Most New Jersey residents perform Internet searches every day, but few consider the legal implications of companies like Google essentially acting as informational gatekeepers. The California-based technology giant was sued in 2005 by the Authors Guild and three individual writers over the company's practice of scanning books and including snippets of the scanned material, but the lawsuit's decade long journey came to an end on April 18 when the U.S. Supreme Court decided not to add the case to its docket.
The lawsuit was filed in the wake of Google's 2004 decision to create a huge database of books by scanning the contents of research libraries. A federal judge dismissed the lawsuit in 2013 after concluding that Google's activities fell within the scope of the fair use doctrine. The authors disagreed, but their claims that the circuit court decision greatly expanded the concept of fair use failed to impress the U.S. Court of Appeals for the 2nd Circuit.

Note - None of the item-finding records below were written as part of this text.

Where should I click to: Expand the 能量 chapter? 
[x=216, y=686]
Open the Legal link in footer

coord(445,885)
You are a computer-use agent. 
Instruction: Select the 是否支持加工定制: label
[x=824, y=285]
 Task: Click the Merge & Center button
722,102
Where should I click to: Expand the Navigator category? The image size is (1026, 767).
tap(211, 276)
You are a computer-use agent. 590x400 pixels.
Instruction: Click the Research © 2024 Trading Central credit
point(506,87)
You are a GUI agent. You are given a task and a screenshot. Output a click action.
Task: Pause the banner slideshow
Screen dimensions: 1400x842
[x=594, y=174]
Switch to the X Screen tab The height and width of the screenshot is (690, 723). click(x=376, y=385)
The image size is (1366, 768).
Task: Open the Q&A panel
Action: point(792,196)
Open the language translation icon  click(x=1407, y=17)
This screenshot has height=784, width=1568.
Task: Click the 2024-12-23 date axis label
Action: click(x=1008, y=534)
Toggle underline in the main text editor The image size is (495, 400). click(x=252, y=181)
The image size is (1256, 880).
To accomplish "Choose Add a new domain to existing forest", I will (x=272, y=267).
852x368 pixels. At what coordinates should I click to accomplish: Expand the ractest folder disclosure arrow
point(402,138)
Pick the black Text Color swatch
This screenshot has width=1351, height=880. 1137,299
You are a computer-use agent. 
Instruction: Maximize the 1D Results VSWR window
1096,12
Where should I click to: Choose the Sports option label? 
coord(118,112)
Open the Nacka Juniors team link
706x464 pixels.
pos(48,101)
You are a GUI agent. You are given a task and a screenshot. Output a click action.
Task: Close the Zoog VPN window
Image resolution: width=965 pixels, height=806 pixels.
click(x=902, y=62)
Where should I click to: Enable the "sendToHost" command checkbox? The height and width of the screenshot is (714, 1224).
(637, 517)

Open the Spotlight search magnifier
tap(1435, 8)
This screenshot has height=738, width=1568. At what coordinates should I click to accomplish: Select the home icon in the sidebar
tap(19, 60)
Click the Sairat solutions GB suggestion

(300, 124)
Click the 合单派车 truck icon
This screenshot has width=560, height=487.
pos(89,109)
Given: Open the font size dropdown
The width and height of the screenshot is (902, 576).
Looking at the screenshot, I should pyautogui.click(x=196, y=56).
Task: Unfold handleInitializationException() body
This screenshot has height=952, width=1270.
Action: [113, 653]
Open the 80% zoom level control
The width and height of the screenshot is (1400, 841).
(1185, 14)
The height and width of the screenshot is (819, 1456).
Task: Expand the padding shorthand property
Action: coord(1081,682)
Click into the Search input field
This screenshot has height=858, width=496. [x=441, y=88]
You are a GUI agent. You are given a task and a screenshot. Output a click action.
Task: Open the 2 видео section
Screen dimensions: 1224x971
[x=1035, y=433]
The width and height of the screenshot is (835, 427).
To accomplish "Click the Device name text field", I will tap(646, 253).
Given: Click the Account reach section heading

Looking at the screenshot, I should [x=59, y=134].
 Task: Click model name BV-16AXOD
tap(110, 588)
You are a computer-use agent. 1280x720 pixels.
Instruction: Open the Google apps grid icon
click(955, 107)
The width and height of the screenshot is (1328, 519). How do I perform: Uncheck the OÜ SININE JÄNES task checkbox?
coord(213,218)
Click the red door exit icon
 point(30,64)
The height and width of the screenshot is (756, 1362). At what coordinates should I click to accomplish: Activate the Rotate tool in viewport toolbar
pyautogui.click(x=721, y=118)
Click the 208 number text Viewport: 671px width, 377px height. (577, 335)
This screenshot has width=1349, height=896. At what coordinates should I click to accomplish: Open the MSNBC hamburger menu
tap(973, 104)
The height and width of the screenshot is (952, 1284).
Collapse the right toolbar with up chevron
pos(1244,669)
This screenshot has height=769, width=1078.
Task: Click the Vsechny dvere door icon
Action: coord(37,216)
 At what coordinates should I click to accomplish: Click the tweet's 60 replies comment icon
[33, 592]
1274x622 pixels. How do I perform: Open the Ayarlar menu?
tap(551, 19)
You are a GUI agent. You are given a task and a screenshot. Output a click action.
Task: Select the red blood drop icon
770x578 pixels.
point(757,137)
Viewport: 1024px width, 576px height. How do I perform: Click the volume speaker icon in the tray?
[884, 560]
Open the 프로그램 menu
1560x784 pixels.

Fair use is a somewhat nebulous term, and judges generally look at four factors when determining if copyright infringement has taken place. Judges consider the nature of the work in question, how much of the work was taken, the impact that this could have on the potential market for the work and what the work taken was used for. Many observers were not surprised when Google prevailed and the nation's highest court declined to hear the case, and some feel that the way has now been cleared for many other large digitization projects to proceed.
This case illustrates how complex intellectual property litigation can be and how long it can take for cases of this type to make their way through the courts. Attorneys may encourage their clients to proactively protect their trademarks, copyrights and patents by taking decisive action at the first signs of infringement.